Are the sessions safe during pregnancy?

It’s always best to check with your doctor before starting exercise during pregnancy, however, all the sessions are safe for the prenatal body and are carefully designed by certified and experienced specialists and trainers to help you safely and effectively prepare you body for birth, recovery, and the demands of motherhood.

Can I bring my baby or toddler to the session?

Absolutely! That's what the program is all about - exercising and meeting other mums while your little ones play, explore, and socialize. Feel free to come without your little one as well.

What should I bring to the session?

Comfortable clothing, water, and something to entertain your little one with.
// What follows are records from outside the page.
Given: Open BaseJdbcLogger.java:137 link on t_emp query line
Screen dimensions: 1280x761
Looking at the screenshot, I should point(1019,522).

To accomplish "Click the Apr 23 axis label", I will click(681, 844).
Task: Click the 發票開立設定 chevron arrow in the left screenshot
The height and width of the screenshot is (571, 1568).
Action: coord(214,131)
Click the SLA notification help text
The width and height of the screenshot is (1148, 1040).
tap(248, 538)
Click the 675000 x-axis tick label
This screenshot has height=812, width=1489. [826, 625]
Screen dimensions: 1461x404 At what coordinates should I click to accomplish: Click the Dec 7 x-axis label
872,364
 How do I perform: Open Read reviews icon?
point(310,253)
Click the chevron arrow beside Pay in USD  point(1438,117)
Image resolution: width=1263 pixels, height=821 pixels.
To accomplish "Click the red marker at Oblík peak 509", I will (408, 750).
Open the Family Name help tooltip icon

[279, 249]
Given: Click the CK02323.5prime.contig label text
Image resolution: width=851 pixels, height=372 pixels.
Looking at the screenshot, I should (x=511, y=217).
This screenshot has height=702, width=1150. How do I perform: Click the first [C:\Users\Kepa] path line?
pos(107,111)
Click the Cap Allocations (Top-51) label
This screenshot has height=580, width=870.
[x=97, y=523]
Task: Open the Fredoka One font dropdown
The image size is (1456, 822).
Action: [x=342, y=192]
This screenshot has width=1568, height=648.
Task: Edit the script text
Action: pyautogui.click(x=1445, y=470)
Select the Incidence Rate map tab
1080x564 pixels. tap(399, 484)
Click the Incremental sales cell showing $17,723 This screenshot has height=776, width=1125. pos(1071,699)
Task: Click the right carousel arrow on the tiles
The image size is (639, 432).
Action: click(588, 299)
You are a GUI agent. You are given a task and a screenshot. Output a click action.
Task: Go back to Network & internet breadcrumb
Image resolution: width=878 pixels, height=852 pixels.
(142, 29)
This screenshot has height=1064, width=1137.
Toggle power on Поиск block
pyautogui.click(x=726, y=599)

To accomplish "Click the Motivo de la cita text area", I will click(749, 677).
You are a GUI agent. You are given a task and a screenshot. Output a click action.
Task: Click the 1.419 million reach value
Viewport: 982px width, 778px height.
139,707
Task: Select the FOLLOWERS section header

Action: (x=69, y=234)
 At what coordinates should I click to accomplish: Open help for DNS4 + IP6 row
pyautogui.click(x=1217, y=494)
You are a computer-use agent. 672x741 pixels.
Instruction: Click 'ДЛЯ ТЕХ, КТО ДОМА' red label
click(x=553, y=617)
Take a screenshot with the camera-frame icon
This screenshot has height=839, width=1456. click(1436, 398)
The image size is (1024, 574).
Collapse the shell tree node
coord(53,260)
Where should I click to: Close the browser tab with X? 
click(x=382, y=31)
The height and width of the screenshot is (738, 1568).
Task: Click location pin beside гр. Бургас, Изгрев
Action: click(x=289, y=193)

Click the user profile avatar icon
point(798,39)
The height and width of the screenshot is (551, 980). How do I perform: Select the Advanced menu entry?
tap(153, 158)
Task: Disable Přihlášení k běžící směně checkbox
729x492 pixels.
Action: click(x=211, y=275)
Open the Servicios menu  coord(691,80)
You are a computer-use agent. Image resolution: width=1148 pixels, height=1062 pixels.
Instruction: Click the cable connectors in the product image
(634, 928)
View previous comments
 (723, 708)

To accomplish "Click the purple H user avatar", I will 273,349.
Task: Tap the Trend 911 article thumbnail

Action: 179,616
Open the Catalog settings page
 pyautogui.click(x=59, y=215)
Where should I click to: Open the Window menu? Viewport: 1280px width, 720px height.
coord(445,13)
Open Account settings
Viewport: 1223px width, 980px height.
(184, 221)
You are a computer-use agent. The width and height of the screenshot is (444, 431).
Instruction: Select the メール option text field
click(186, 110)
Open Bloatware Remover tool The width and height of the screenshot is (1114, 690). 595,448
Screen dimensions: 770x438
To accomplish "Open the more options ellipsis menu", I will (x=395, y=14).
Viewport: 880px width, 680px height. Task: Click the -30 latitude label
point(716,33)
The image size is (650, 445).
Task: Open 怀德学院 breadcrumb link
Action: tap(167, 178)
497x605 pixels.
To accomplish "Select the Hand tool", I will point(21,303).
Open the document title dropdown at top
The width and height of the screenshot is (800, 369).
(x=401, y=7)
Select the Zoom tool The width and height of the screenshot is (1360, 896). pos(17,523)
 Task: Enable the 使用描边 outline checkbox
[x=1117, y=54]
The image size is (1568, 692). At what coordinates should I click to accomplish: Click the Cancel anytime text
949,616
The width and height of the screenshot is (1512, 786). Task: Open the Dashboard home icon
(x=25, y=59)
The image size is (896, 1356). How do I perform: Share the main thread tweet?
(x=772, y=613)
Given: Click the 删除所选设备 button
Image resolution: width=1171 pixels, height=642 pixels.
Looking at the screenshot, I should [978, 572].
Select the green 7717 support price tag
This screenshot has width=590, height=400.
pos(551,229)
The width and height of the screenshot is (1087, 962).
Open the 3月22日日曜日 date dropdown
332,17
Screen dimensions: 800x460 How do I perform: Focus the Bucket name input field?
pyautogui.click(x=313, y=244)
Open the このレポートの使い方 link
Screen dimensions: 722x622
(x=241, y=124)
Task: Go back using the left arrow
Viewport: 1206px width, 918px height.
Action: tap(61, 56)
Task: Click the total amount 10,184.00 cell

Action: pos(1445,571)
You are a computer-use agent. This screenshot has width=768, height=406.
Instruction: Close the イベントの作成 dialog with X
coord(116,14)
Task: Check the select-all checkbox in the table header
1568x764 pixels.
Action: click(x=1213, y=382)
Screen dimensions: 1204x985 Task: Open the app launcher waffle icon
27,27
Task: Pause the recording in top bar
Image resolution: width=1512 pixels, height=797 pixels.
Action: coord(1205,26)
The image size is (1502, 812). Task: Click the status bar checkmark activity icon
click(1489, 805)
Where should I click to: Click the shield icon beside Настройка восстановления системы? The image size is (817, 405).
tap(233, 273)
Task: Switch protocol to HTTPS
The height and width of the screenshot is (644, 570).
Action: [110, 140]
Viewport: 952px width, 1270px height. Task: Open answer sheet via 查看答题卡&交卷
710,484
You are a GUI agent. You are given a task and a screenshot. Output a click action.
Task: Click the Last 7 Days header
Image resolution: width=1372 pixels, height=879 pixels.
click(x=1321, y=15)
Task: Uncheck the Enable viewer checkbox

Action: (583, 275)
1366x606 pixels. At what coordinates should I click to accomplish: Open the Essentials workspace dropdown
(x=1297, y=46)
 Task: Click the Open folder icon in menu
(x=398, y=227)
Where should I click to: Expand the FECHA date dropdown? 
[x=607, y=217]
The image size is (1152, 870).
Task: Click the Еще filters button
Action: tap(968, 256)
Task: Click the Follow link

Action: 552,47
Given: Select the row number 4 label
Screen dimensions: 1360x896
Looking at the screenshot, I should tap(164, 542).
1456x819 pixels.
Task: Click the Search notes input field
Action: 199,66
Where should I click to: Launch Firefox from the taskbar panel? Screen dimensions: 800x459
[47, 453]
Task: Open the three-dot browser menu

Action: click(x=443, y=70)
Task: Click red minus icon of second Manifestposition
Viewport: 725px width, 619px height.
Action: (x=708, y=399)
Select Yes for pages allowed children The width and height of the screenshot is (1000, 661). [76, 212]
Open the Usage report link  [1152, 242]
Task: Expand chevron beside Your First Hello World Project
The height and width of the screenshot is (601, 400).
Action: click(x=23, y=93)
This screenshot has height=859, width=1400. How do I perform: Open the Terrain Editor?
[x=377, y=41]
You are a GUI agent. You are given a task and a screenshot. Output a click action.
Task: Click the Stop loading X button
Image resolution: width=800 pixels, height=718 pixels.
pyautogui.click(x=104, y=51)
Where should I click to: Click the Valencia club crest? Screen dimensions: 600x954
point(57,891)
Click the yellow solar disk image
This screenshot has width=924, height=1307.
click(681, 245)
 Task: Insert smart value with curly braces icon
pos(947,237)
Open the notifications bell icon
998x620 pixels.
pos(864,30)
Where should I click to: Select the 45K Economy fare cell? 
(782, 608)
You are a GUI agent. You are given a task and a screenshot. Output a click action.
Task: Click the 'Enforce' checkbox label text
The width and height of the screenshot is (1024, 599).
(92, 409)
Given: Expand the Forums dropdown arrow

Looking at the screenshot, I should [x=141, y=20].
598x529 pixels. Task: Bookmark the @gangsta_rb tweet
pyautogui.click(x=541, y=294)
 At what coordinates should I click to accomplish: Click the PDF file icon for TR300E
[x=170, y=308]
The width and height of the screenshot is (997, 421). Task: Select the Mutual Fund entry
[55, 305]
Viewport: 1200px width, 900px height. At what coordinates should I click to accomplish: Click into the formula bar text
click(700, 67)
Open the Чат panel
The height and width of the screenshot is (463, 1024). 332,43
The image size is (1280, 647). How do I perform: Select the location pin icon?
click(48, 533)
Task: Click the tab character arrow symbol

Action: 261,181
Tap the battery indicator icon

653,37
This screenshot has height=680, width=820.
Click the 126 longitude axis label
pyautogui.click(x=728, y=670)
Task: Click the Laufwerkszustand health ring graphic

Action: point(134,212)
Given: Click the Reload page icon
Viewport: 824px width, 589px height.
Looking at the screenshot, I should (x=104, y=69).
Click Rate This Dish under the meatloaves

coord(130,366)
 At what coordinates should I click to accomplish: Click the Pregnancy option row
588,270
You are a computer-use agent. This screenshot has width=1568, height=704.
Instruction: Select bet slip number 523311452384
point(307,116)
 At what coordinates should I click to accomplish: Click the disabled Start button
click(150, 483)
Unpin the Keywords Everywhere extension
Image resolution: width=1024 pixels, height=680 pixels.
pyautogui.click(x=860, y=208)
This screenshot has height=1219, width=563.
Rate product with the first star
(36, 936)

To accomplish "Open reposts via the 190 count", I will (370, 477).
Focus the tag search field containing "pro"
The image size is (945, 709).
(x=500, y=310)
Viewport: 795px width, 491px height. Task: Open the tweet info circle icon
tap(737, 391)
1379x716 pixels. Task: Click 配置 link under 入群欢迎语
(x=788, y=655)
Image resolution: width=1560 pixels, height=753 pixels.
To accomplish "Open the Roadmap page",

The studio provides yoga mats, a changing room, and toilets and toys for your little one.

What happens if I miss a session?

If you miss a session for reasons out of your control (illness, injury, or tragic life event), the missed session will roll over to the following week or month.

If you simply cannot make the class due to schedule changes or general illness, you are welcome to make up for it during any class we offer within the same month.

What fitness level do you need to be at to do this class?

No matter if you’ve never exercised a day in your life or if you are a frequent gym goer, the classes are for every fitness level and are modifiable so that every mama can enjoy them safely and meet their fitness goals effectively. 

Are the exercises safe for early postpartum recovery or if I am experiencing dysfunctions like diastasis?

All of the exercises are safe for postpartum moms. This means we take special consideration for each mom and where she is in her postpartum journey. While we don't do a lot of high impact exercises (aka jumping jacks, burpees etc) we learn how to progress and work up to doing these exercises and knowing if it's safe or not in your body.  This program is specific to restoring weakened and compromised muscles namely the core and pelvic floor - no matter how many months or years postpartum you are. The focus is on strengthening our bodies not only to tone and tighten but also to create physical alignment, reduce pain and weakness, and build confidence while meeting other like-minded moms.

Where are the babies when we’re getting our workout on?

During the class, your little one can lay close beside you, play, socialise and explore the environment, or be held in your arms. Whatever makes you both feel comfortable.